In Wyoming, fall knocks gently before it sweeps through the state. It starts with the first sub-50 degree night, even though the days are scorchers. Next, a few yellowing leaves crown the clusters of green branches. One foggy morning gives way to another, and it’s still dark at 6:30 a.m. With each autumnal gesture, a hunter grows more anxious and excited. And finally, it’s time to head afield. The Wyoming 2020 hunting season is here.

“Wyoming has a tremendous hunting season upcoming, and I want to extend a thank you to hunters for their support to conserve our state’s wildlife,” said Brian Nesvik, Wyoming Game and Fish Department director. “Take time to savor the Wyoming outdoors and your hunting trips. Use the regulations as your guide and best of luck in your harvests.”

This fall, Game and Fish is again asking hunters to help with chronic wasting disease management. Hunters can help by providing a lymph node sample from your deer, elk or moose, for chronic wasting disease testing especially if hunting in a CWD priority monitoring area.

“These samples are important to determine and monitor CWD prevalence for the health of the herd,” said Scott Edberg, deputy chief of wildlife. “Follow all carcass transport and disposal regulations to help limit the spread of CWD, both within Wyoming and other states. Hunters are a key part of CWD management. Please read all you can about CWD, how you can help and the requirements for hunters on our website”

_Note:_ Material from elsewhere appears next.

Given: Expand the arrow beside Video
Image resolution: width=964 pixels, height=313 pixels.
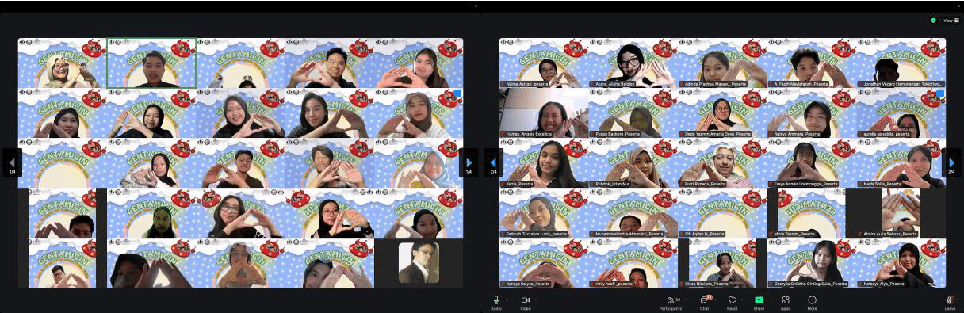Looking at the screenshot, I should pos(535,300).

New hunters who haven’t been able to take a required hunter safety course can participate in the hunter mentor program. The program gives new hunters or those who have been unable to attend a hunter education course the opportunity to hunt under the close guidance of an experienced mentor. Forms are available on the Game and Fish website.

Hunters finalizing plans can use the Game and Fish Hunt Planner for maps and previous year’s harvest statistics. Maps are available for offline use, making the hunt boundary and land status lines clear for even the most remote hunt areas. As always, big game hunters are reminded that hunt areas denoted with an asterisk (*) have limited public hunting access and are largely comprised of private lands.

Hunting regulations are available on the Game and Fish website. Public access information is available through Access Yes, including walk-in hunting areas and hunter management areas.